TASK GOAL -> Reproduce nothing but the closing run of lines: the line with "6Mehr (162, 1513)" and each line that follows it to the end of the data.

:::::

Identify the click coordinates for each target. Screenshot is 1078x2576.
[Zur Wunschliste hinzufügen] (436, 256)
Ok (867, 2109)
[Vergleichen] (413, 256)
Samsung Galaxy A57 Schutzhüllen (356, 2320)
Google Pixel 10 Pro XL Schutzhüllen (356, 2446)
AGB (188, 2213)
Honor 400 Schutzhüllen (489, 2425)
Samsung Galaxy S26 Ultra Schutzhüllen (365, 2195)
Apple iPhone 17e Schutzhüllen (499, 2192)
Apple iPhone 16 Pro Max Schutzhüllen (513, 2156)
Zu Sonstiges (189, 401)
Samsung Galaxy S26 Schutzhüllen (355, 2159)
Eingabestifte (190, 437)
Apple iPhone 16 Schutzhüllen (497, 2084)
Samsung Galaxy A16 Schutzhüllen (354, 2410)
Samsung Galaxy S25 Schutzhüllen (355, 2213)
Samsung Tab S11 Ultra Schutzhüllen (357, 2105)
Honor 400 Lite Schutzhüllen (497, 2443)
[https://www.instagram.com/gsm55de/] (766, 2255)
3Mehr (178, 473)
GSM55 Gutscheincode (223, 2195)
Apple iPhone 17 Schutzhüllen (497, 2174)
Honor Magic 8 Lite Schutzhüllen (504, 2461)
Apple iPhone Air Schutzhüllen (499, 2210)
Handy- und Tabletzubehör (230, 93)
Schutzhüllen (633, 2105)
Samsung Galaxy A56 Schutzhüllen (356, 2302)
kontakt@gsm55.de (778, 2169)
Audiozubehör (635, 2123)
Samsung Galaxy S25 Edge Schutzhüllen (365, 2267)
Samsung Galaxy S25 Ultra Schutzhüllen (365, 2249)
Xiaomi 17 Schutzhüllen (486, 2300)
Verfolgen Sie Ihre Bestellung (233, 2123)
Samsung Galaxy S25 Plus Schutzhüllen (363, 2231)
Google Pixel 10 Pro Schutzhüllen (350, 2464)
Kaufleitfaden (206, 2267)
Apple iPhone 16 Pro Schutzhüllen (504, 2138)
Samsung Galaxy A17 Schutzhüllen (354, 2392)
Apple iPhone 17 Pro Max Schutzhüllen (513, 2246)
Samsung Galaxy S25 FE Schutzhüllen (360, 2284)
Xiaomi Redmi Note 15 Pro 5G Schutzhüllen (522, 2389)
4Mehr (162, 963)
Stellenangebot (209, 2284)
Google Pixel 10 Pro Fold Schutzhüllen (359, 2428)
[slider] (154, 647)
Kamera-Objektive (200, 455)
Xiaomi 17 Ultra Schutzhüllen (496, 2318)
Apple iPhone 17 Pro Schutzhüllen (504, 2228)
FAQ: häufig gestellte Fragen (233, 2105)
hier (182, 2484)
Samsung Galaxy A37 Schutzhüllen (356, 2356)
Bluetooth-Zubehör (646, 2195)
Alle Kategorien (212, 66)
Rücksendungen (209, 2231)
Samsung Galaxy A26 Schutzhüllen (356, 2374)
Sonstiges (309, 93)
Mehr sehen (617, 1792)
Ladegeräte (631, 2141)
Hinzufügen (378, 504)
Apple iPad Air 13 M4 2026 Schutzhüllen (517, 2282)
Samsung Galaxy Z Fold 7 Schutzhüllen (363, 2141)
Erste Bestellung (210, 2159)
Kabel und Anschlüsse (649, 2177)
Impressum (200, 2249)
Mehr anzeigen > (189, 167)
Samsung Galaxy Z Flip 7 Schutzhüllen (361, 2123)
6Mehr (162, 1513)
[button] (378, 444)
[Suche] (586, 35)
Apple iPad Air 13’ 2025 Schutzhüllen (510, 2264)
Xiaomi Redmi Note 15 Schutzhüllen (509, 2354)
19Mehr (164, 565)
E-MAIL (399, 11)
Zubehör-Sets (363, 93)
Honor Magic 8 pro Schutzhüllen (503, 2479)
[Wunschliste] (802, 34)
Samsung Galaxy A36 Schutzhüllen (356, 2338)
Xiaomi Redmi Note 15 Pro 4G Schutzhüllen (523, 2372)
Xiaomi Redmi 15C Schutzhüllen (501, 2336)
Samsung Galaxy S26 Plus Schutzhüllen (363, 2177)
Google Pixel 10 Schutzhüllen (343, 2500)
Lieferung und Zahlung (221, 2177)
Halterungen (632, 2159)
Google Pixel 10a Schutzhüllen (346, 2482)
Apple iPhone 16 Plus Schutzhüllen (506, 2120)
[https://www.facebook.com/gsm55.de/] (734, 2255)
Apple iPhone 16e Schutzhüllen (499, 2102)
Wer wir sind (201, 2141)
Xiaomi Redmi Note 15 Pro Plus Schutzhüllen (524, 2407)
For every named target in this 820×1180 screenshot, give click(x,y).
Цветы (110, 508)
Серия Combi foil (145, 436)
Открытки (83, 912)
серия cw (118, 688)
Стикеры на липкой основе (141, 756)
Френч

:::::

EXERCISE ANSWER ->
6Mehr (162, 1513)
[button] (378, 444)
[Suche] (586, 35)
Apple iPad Air 13’ 2025 Schutzhüllen (510, 2264)
Xiaomi Redmi Note 15 Schutzhüllen (509, 2354)
19Mehr (164, 565)
E-MAIL (399, 11)
Zubehör-Sets (363, 93)
Honor Magic 8 pro Schutzhüllen (503, 2479)
[Wunschliste] (802, 34)
Samsung Galaxy A36 Schutzhüllen (356, 2338)
Xiaomi Redmi Note 15 Pro 4G Schutzhüllen (523, 2372)
Xiaomi Redmi 15C Schutzhüllen (501, 2336)
Samsung Galaxy S26 Plus Schutzhüllen (363, 2177)
Google Pixel 10 Schutzhüllen (343, 2500)
Lieferung und Zahlung (221, 2177)
Halterungen (632, 2159)
Google Pixel 10a Schutzhüllen (346, 2482)
Apple iPhone 16 Plus Schutzhüllen (506, 2120)
[https://www.facebook.com/gsm55.de/] (734, 2255)
Apple iPhone 16e Schutzhüllen (499, 2102)
Wer wir sind (201, 2141)
Xiaomi Redmi Note 15 Pro Plus Schutzhüllen (524, 2407)
For every named target in this 820×1180 screenshot, give click(x,y).
Цветы (110, 508)
Серия Combi foil (145, 436)
Открытки (83, 912)
серия cw (118, 688)
Стикеры на липкой основе (141, 756)
Френч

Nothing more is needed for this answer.